Saturday, December 22, 2007

More goofy clergy. Just what the Church needs.

I am not old enough to remember the embarrassments of Archbishop Hunthausen. More a political activist than apostle, His Excellency is remembered for withholding half his income tax to protest Reagan's policies at the height of the Cold War. (The IRS was in no mood for games, and simply garnished his wages.)

In a speech opposing the Trident Missile program, Hunthausen once declared, “Trident is the Auschwitz of Puget Sound.”

Mind you, the work I do here at the Puget Sound Naval Shipyard is in direct support of Trident Submarines. I suppose to his mind that makes me something of a concentration camp guard.
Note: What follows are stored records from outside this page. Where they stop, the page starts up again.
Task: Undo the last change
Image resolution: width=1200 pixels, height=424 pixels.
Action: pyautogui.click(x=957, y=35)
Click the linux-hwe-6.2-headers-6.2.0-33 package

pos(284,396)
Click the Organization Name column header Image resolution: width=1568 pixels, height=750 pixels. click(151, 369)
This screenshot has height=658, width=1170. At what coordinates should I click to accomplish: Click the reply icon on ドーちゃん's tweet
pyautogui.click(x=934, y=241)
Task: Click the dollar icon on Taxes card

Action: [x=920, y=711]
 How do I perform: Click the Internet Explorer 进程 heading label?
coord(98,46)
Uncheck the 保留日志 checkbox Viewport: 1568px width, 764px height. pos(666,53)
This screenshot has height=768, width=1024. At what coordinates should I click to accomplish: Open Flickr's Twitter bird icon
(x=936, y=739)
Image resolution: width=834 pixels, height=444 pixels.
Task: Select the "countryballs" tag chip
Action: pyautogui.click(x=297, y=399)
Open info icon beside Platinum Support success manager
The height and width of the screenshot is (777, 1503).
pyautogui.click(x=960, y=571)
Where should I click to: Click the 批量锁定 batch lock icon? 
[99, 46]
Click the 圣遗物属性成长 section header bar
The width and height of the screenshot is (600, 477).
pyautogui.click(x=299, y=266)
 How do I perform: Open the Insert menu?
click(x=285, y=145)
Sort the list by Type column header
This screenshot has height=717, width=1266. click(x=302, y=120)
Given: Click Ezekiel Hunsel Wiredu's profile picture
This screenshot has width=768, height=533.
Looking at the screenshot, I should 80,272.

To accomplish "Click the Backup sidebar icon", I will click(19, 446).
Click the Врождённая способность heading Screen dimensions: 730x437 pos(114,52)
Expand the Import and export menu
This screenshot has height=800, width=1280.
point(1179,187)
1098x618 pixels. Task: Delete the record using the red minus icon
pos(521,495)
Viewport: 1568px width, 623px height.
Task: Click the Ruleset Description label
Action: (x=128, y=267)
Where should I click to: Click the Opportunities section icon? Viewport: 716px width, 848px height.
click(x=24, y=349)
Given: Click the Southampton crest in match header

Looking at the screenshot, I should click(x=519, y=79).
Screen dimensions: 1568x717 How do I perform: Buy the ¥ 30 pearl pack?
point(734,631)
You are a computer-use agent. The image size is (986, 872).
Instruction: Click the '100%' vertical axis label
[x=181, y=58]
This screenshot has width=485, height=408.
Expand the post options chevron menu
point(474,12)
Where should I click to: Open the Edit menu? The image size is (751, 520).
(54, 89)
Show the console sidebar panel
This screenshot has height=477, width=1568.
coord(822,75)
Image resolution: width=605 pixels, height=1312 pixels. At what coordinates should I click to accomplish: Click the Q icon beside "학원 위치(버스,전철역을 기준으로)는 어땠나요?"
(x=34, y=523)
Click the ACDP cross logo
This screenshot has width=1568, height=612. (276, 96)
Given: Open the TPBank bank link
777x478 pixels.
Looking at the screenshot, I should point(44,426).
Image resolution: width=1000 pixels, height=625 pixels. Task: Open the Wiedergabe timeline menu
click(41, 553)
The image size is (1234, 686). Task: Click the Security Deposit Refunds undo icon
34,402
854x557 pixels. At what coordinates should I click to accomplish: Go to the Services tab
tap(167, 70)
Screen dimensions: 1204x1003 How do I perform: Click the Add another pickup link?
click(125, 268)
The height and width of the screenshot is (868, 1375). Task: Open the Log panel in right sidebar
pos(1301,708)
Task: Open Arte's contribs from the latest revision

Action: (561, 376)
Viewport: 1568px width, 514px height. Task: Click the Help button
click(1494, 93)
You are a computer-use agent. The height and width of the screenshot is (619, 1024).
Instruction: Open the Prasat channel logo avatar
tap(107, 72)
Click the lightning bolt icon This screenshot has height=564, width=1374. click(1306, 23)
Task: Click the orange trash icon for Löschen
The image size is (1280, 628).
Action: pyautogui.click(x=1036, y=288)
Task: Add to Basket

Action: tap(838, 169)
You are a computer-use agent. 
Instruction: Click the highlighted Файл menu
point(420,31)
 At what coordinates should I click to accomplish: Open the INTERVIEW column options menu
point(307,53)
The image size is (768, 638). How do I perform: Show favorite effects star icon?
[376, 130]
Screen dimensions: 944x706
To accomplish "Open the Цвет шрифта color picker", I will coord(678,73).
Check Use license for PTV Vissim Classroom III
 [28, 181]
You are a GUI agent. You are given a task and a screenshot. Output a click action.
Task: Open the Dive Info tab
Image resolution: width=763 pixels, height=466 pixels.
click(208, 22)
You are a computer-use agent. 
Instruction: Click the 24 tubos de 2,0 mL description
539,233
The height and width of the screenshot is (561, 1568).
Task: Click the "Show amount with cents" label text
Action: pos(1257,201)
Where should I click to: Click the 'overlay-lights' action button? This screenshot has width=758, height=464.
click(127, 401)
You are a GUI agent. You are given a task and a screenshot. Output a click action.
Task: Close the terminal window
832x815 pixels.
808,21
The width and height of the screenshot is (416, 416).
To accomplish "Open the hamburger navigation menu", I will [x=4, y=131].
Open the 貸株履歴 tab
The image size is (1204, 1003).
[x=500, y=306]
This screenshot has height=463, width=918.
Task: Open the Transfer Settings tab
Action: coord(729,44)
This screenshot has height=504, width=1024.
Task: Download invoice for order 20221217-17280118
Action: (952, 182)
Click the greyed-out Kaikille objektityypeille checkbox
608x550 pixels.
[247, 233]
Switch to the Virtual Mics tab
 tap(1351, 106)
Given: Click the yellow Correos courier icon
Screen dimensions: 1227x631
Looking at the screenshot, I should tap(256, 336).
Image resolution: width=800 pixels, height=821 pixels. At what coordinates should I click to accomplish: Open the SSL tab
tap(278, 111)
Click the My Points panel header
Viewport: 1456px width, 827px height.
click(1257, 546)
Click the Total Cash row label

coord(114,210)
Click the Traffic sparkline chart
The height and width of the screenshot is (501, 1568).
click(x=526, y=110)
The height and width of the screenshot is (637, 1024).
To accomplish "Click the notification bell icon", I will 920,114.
In a rare move, the Vatican forced Hunthausen to resign some 16 years ago. Yes, he was that bad. But do not for a moment think we are today spared the foolishness of Hunthausen-esques. A thorn in the side of the Church, these prelates seem to revel in a reputation marked by an air of rebellion. I imagine them something like a spoiled teenager who never ceases to push the envelope, who never responds willingly to correction and at intervals employs good use of the silent treatment.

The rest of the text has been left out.